* Action item *
Repeat the records exactly, so that each line matches the original.

Stored records
※ ※ ※

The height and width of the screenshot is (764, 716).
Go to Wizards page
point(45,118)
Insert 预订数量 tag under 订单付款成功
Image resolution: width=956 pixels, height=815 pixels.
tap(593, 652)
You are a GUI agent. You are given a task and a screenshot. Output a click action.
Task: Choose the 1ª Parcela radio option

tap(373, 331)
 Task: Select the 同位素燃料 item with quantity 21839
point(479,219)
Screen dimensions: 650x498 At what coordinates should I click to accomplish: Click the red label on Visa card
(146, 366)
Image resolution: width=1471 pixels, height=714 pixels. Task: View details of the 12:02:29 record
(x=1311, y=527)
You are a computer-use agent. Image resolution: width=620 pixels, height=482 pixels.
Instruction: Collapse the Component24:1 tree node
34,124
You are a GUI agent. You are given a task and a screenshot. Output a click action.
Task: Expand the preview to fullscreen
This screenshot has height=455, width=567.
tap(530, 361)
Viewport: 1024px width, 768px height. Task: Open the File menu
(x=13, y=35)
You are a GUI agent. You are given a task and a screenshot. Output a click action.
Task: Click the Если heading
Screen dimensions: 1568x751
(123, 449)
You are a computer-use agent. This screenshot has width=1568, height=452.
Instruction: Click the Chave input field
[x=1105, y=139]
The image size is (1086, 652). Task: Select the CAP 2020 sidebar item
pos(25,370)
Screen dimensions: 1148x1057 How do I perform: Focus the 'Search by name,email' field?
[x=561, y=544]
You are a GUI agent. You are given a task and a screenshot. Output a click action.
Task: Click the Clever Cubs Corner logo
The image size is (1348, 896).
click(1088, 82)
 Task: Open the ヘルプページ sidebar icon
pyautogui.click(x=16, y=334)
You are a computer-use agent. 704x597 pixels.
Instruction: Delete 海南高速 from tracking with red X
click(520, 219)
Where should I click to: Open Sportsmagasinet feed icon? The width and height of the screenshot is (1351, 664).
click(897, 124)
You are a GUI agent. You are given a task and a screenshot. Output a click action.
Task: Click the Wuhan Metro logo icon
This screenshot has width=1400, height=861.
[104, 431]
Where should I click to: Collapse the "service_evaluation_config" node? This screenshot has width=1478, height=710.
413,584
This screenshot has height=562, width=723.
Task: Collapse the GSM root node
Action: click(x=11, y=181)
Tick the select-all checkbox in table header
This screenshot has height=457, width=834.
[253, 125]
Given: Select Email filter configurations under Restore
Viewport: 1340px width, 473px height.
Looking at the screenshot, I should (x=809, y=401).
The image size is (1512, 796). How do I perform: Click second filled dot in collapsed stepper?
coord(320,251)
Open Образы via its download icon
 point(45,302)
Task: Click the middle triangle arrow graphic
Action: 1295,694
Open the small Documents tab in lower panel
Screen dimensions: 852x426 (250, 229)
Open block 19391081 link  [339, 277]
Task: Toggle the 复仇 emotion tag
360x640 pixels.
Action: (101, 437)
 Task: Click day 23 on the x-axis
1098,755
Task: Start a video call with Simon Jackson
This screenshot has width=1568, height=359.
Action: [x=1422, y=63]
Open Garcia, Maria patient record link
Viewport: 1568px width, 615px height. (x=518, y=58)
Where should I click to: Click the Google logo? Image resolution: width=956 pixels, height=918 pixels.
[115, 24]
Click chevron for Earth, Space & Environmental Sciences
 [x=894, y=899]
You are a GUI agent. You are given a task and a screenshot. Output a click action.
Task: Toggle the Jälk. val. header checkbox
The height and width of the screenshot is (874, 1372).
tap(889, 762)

※ ※ ※

* Response for this exercise *
The height and width of the screenshot is (764, 716).
Go to Wizards page
point(45,118)
Insert 预订数量 tag under 订单付款成功
Image resolution: width=956 pixels, height=815 pixels.
tap(593, 652)
You are a GUI agent. You are given a task and a screenshot. Output a click action.
Task: Choose the 1ª Parcela radio option

tap(373, 331)
 Task: Select the 同位素燃料 item with quantity 21839
point(479,219)
Screen dimensions: 650x498 At what coordinates should I click to accomplish: Click the red label on Visa card
(146, 366)
Image resolution: width=1471 pixels, height=714 pixels. Task: View details of the 12:02:29 record
(x=1311, y=527)
You are a computer-use agent. Image resolution: width=620 pixels, height=482 pixels.
Instruction: Collapse the Component24:1 tree node
34,124
You are a GUI agent. You are given a task and a screenshot. Output a click action.
Task: Expand the preview to fullscreen
This screenshot has height=455, width=567.
tap(530, 361)
Viewport: 1024px width, 768px height. Task: Open the File menu
(x=13, y=35)
You are a GUI agent. You are given a task and a screenshot. Output a click action.
Task: Click the Если heading
Screen dimensions: 1568x751
(123, 449)
You are a computer-use agent. This screenshot has width=1568, height=452.
Instruction: Click the Chave input field
[x=1105, y=139]
The image size is (1086, 652). Task: Select the CAP 2020 sidebar item
pos(25,370)
Screen dimensions: 1148x1057 How do I perform: Focus the 'Search by name,email' field?
[x=561, y=544]
You are a GUI agent. You are given a task and a screenshot. Output a click action.
Task: Click the Clever Cubs Corner logo
The image size is (1348, 896).
click(1088, 82)
 Task: Open the ヘルプページ sidebar icon
pyautogui.click(x=16, y=334)
You are a computer-use agent. 704x597 pixels.
Instruction: Delete 海南高速 from tracking with red X
click(520, 219)
Where should I click to: Open Sportsmagasinet feed icon? The width and height of the screenshot is (1351, 664).
click(897, 124)
You are a GUI agent. You are given a task and a screenshot. Output a click action.
Task: Click the Wuhan Metro logo icon
This screenshot has width=1400, height=861.
[104, 431]
Where should I click to: Collapse the "service_evaluation_config" node? This screenshot has width=1478, height=710.
413,584
This screenshot has height=562, width=723.
Task: Collapse the GSM root node
Action: click(x=11, y=181)
Tick the select-all checkbox in table header
This screenshot has height=457, width=834.
[253, 125]
Given: Select Email filter configurations under Restore
Viewport: 1340px width, 473px height.
Looking at the screenshot, I should (x=809, y=401).
The image size is (1512, 796). How do I perform: Click second filled dot in collapsed stepper?
coord(320,251)
Open Образы via its download icon
 point(45,302)
Task: Click the middle triangle arrow graphic
Action: 1295,694
Open the small Documents tab in lower panel
Screen dimensions: 852x426 (250, 229)
Open block 19391081 link  [339, 277]
Task: Toggle the 复仇 emotion tag
360x640 pixels.
Action: (101, 437)
 Task: Click day 23 on the x-axis
1098,755
Task: Start a video call with Simon Jackson
This screenshot has width=1568, height=359.
Action: [x=1422, y=63]
Open Garcia, Maria patient record link
Viewport: 1568px width, 615px height. (x=518, y=58)
Where should I click to: Click the Google logo? Image resolution: width=956 pixels, height=918 pixels.
[115, 24]
Click chevron for Earth, Space & Environmental Sciences
 [x=894, y=899]
You are a GUI agent. You are given a task and a screenshot. Output a click action.
Task: Toggle the Jälk. val. header checkbox
The height and width of the screenshot is (874, 1372).
tap(889, 762)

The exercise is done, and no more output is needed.